Cette démarche démontre une application logique et séquentielle des règles de classement : l’analyse des composants du produit mixte conduit à identifier une matière spécifiquement visée par une position du tarif. En l’absence d’autre position plus pertinente ou spécifique, c’est cette position qui doit prévaloir. La nature de polymère du liant devient ainsi le critère déterminant pour le classement de l’ensemble du produit, indépendamment de la proportion majoritaire de la charge minérale.
***
**II. La consécration du critère de la composition sur l’apparence du produit fini**
Au-delà de l’application technique des règles, la décision de la Cour établit la supériorité de la position la plus spécifique (A) et affirme, en conséquence, la portée limitée de la notion d’imitation en droit douanier (B).
**A. L’affirmation de la prévalence de la position la plus spécifique**
À titre subsidiaire, la Cour envisage l’hypothèse où le produit pourrait, prima facie, relever à la fois de la position de la pierre artificielle et de celle des matières plastiques. Dans ce cas de concours de classifications, elle se tourne vers la règle générale 3 a), qui énonce que « la position la plus spécifique doit avoir la priorité sur les positions d’une portée plus générale ».
La Cour estime que la position 68.11, si elle devait inclure toute imitation de pierre, aurait « une portée beaucoup plus générale que celle des sous-positions 39.02 C xii et 39.07 B V D) ». En effet, ces dernières désignent spécifiquement des polymères de constitution chimique précise, alors que la notion de pierre artificielle, interprétée largement, couvrirait une gamme indéfinie de produits composites. Ce raisonnement confirme que le tarif douanier privilégie une classification fondée sur des critères objectifs et scientifiques, tels que la nature chimique d’un composant, plutôt que sur des appréciations subjectives liées à l’aspect ou à l’usage. La spécificité l’emporte sur la généralité.
**B. La portée limitée de la notion d’imitation en droit douanier**
En conséquence, la décision de la Cour de justice réduit considérablement l’importance de l’apparence ou de la destination d’un produit dans le processus de classement tarifaire. Le fait que le produit soit conçu pour imiter le marbre et soit utilisé comme tel est jugé inopérant face à sa composition matérielle. Le droit douanier se révèle être une technique qui s’attache à la nature intrinsèque des marchandises plutôt qu’à leur perception commerciale ou à leur finalité.

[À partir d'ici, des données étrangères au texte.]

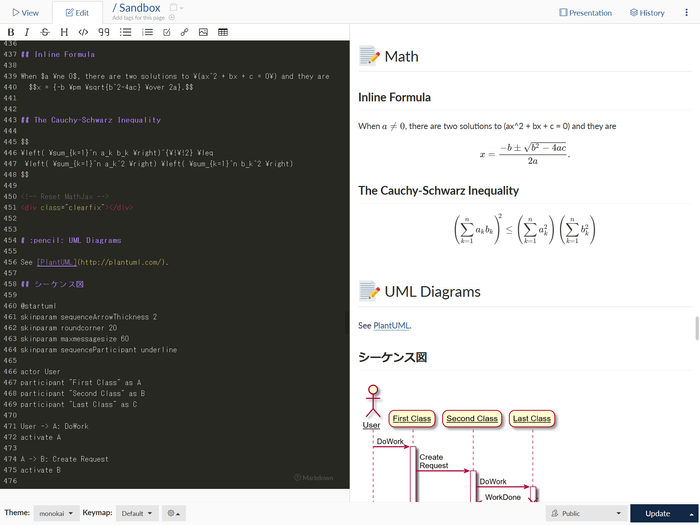
Task: Open the History tab
Action: 647,13
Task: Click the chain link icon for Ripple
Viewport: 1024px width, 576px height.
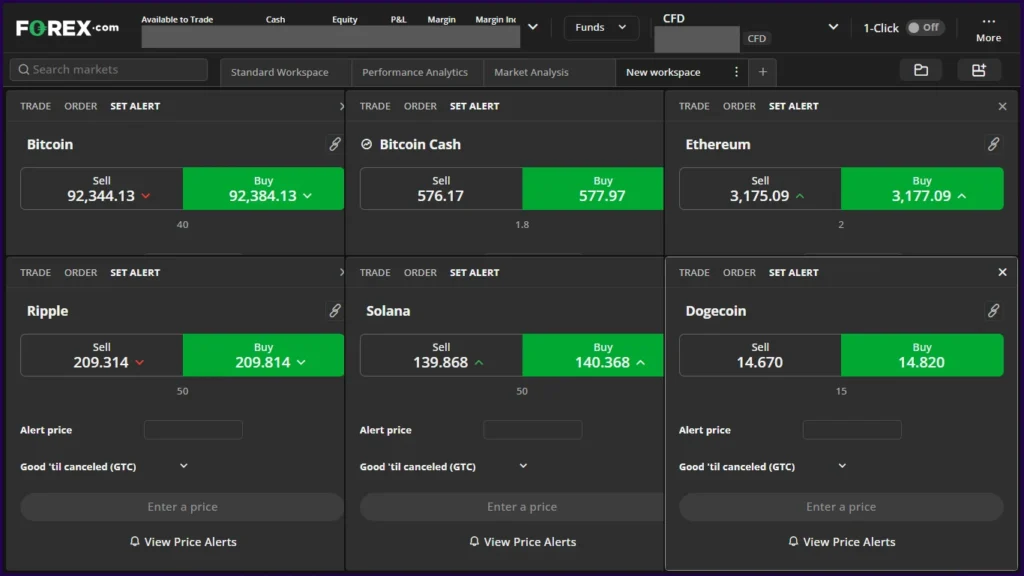Action: [334, 311]

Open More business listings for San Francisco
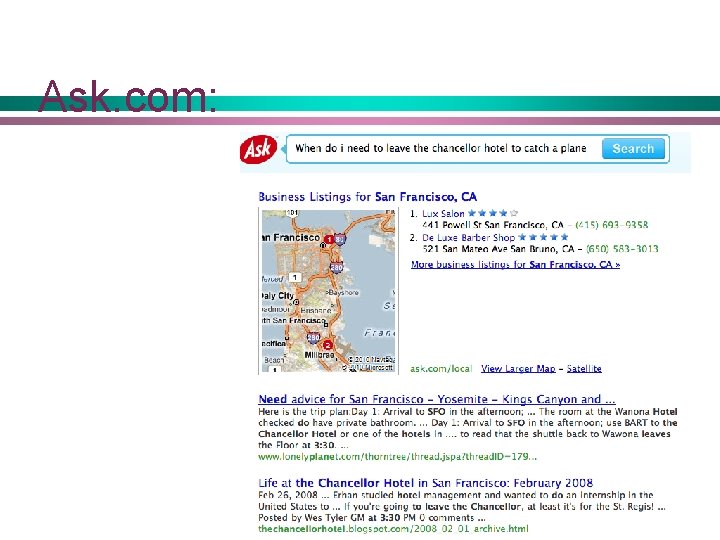point(515,264)
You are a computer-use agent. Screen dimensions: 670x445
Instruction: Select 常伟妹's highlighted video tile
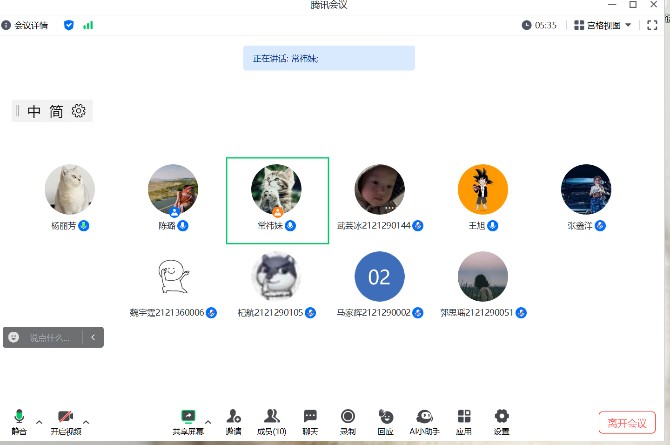[x=277, y=200]
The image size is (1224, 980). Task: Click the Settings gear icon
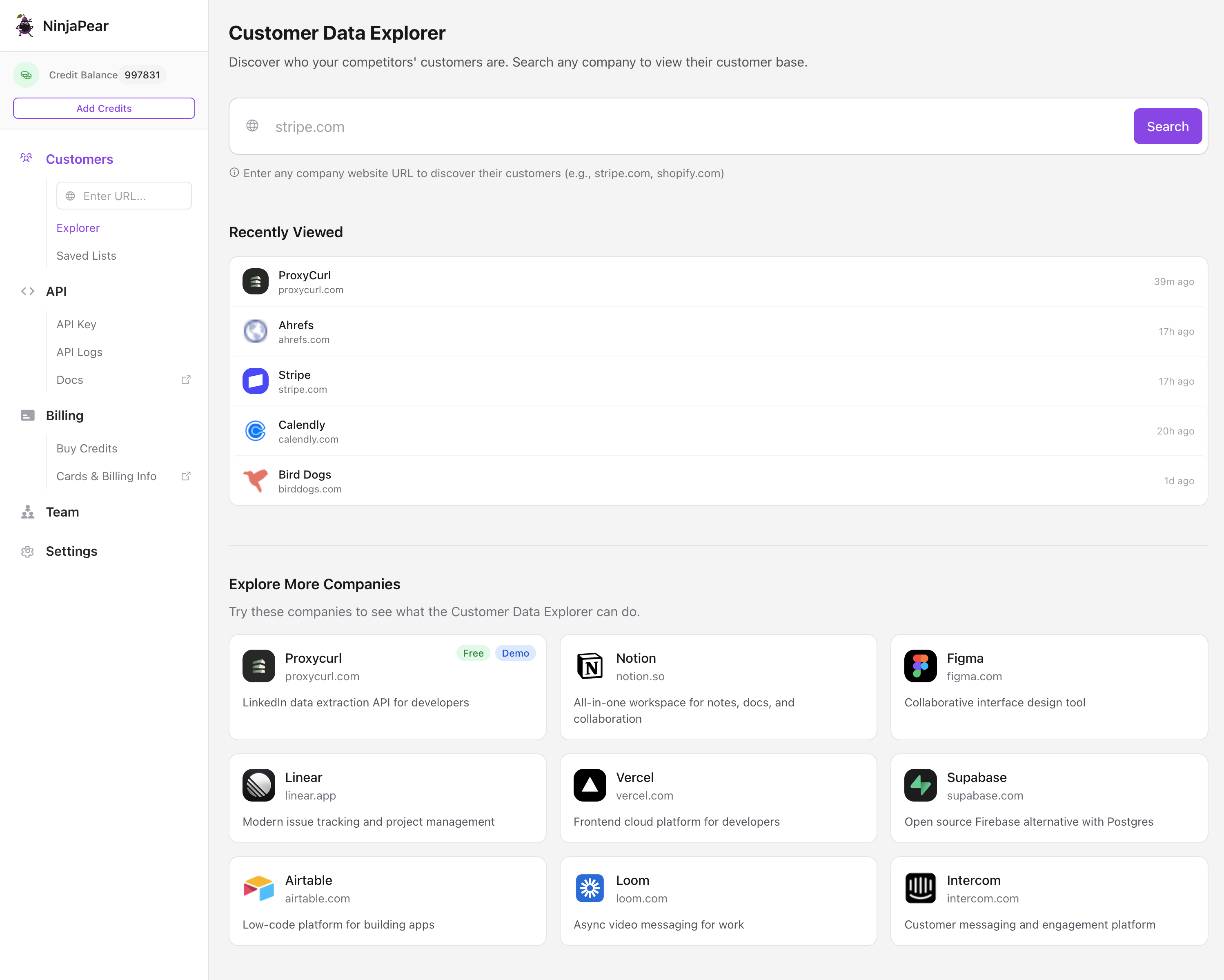pos(27,551)
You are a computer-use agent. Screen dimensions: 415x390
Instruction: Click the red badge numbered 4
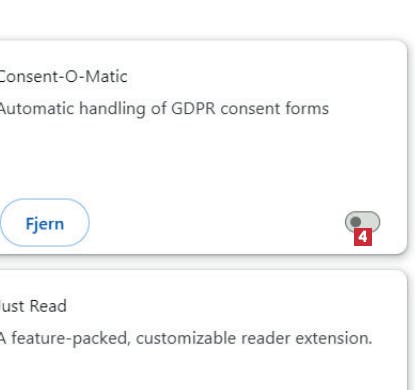pos(363,237)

La portée de cet arrêt est significative pour le classement de nombreux produits composites. Il établit une méthode claire : lorsque qu’un produit est un mélange, il convient d’abord d’identifier si l’un de ses composants correspond à une position spécifique du tarif. Si tel est le cas, et en l’absence d’une autre position plus spécifique encore, c’est cette position qui doit être retenue, même si le composant en question n’est pas majoritaire en poids ou si l’aspect final du produit le rapproche d’une autre catégorie de biens. La sécurité juridique et l’uniformité du classement tarifaire au sein de la Communauté sont ainsi assurées par la prévalence de critères objectifs et vérifiables.